◆ **What is being asked**
Your answer must be the exact lines from the one holding "The height and width of the screenshot is (602, 1280)." through the end of the entries, with no pictures.

---------- Provided records ----------

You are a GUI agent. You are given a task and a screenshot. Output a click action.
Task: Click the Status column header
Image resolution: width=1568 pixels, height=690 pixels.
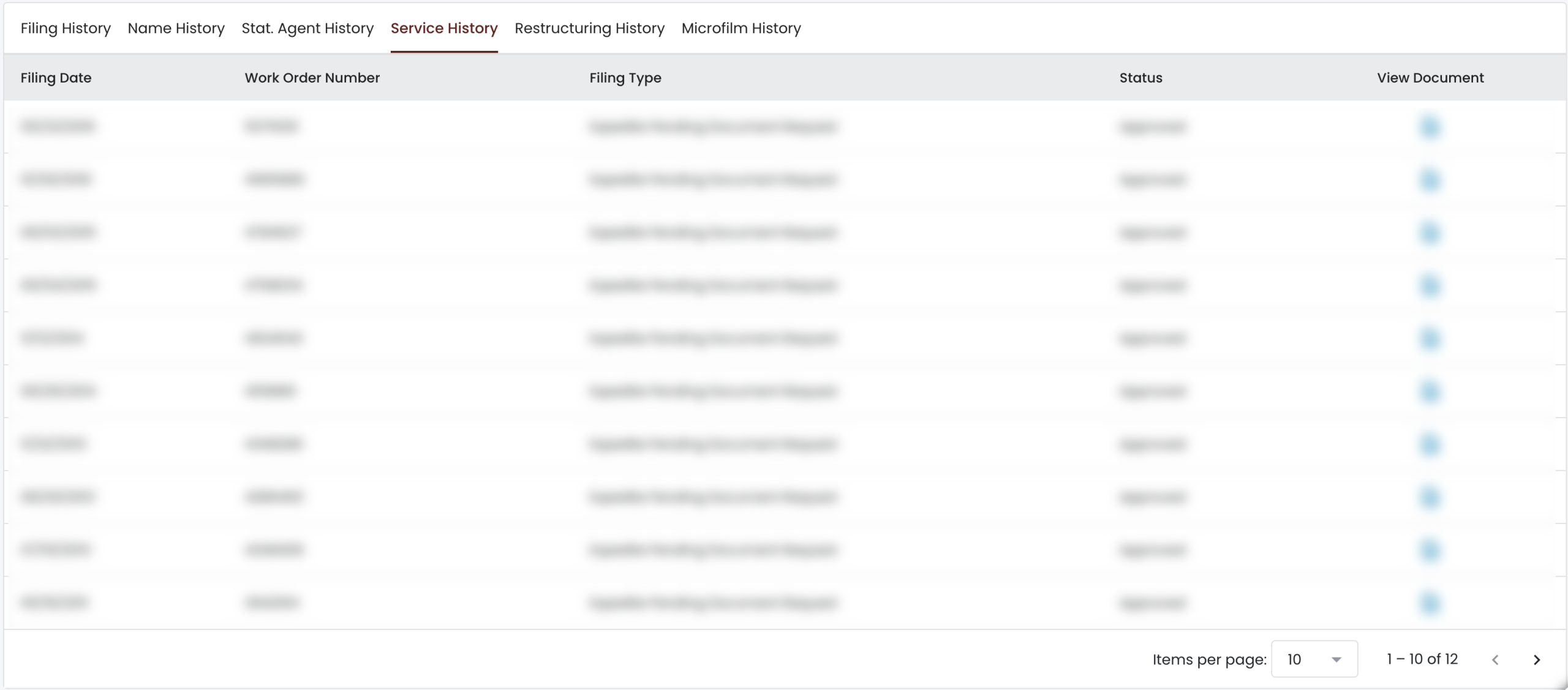coord(1140,78)
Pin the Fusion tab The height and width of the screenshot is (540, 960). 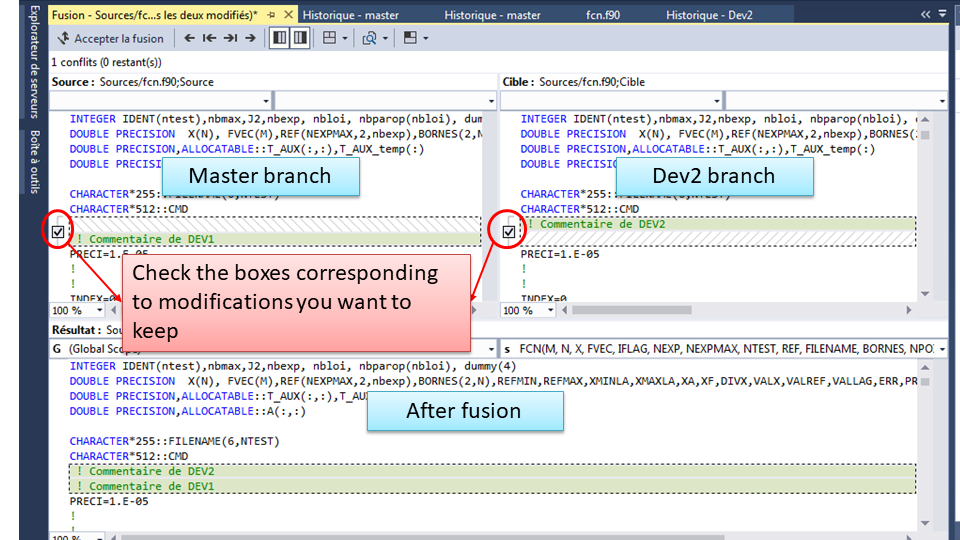[270, 15]
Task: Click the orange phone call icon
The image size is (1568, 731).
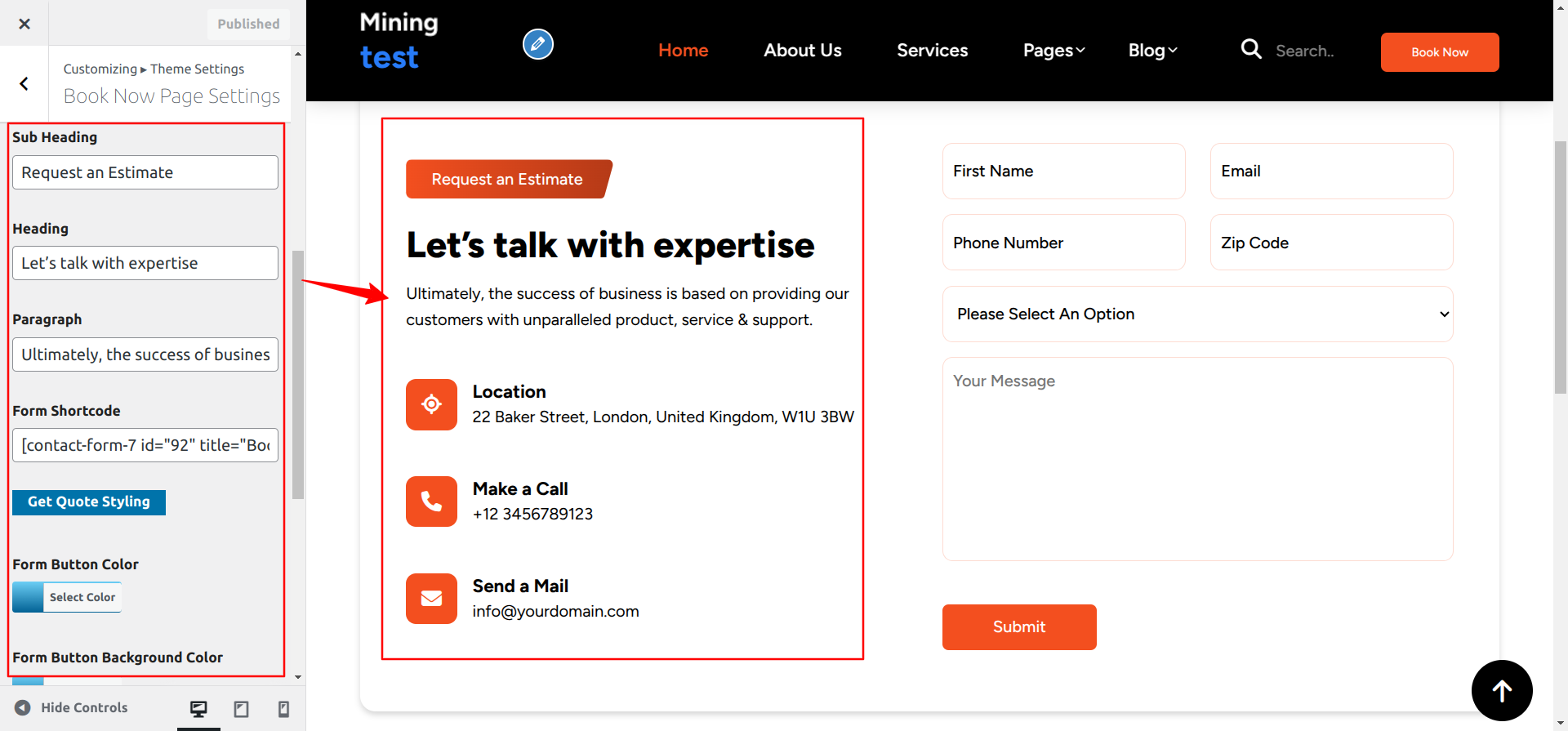Action: pos(431,501)
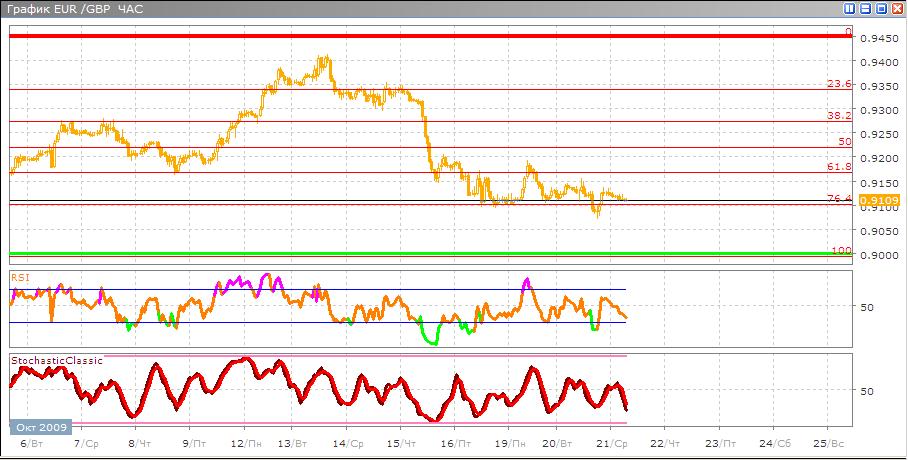The image size is (908, 460).
Task: Click the thick green 100 level line
Action: [400, 254]
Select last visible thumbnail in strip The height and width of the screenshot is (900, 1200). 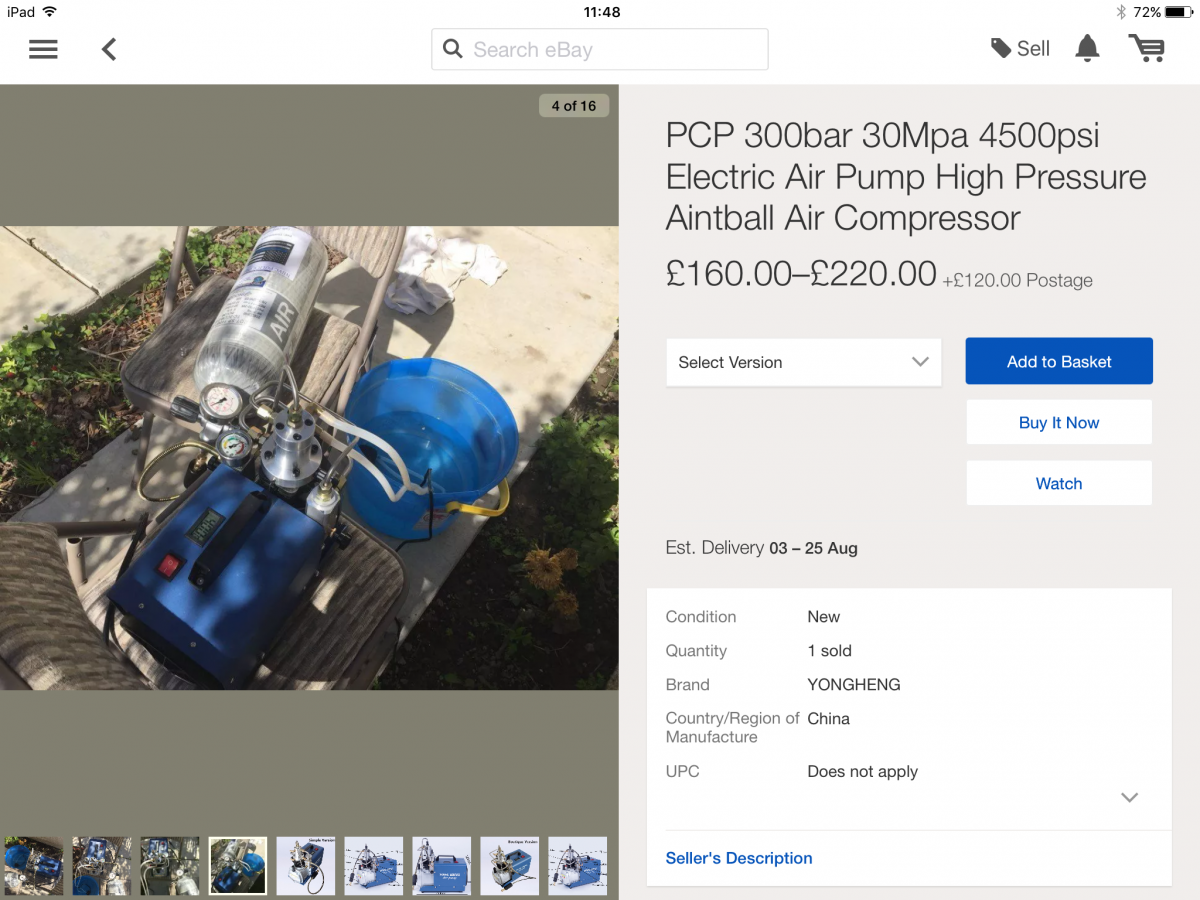pyautogui.click(x=578, y=865)
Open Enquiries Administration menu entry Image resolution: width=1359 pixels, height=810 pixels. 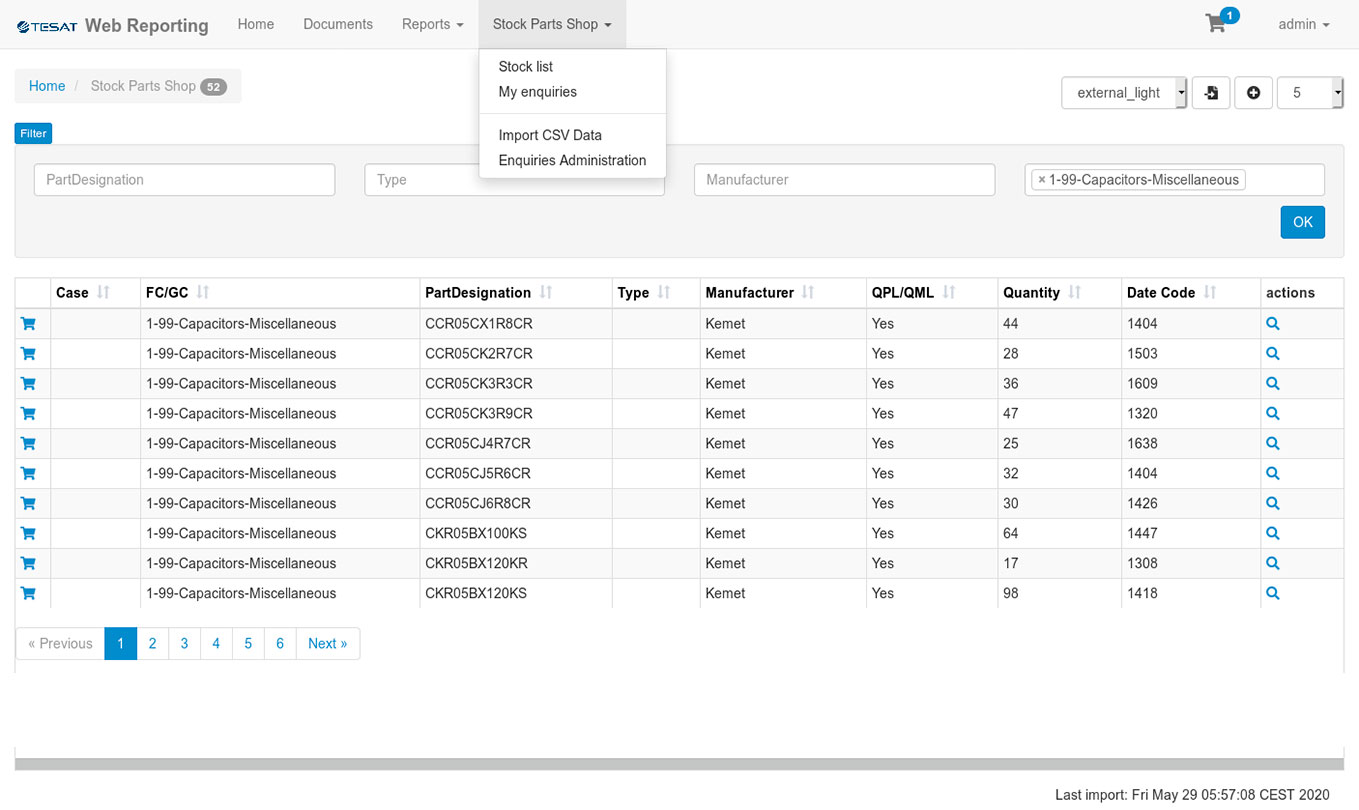coord(572,160)
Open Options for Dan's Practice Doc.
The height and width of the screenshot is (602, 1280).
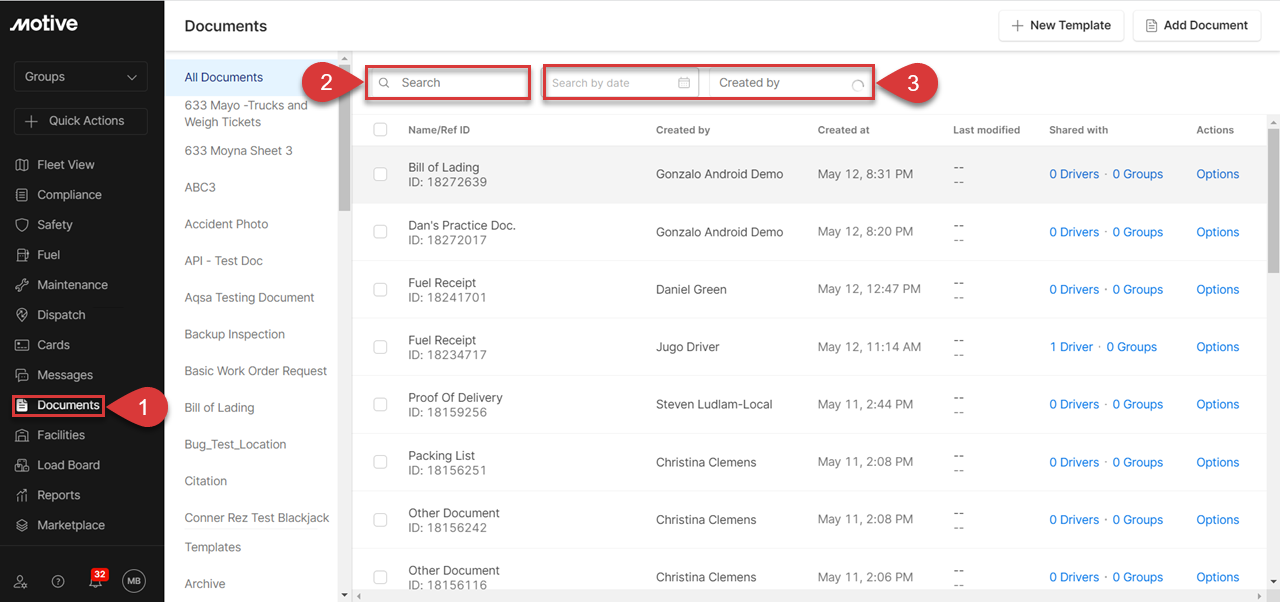[x=1217, y=232]
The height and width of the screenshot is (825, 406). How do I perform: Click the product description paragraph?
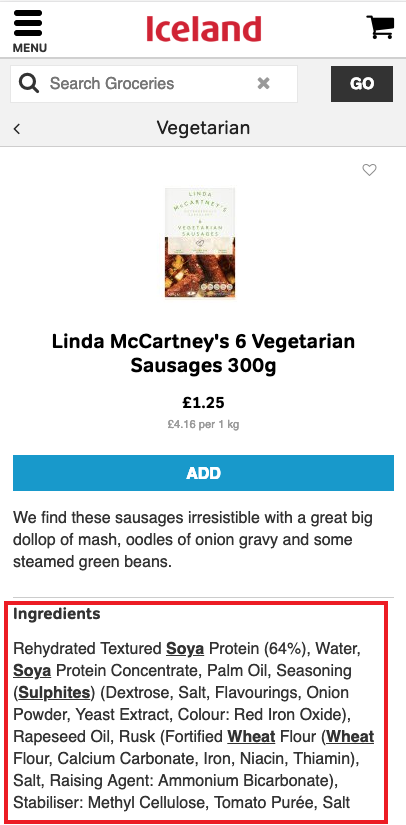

----------

◆ **Exercise response**
The height and width of the screenshot is (602, 1280).
[x=1217, y=232]
The height and width of the screenshot is (825, 406). How do I perform: Click the product description paragraph?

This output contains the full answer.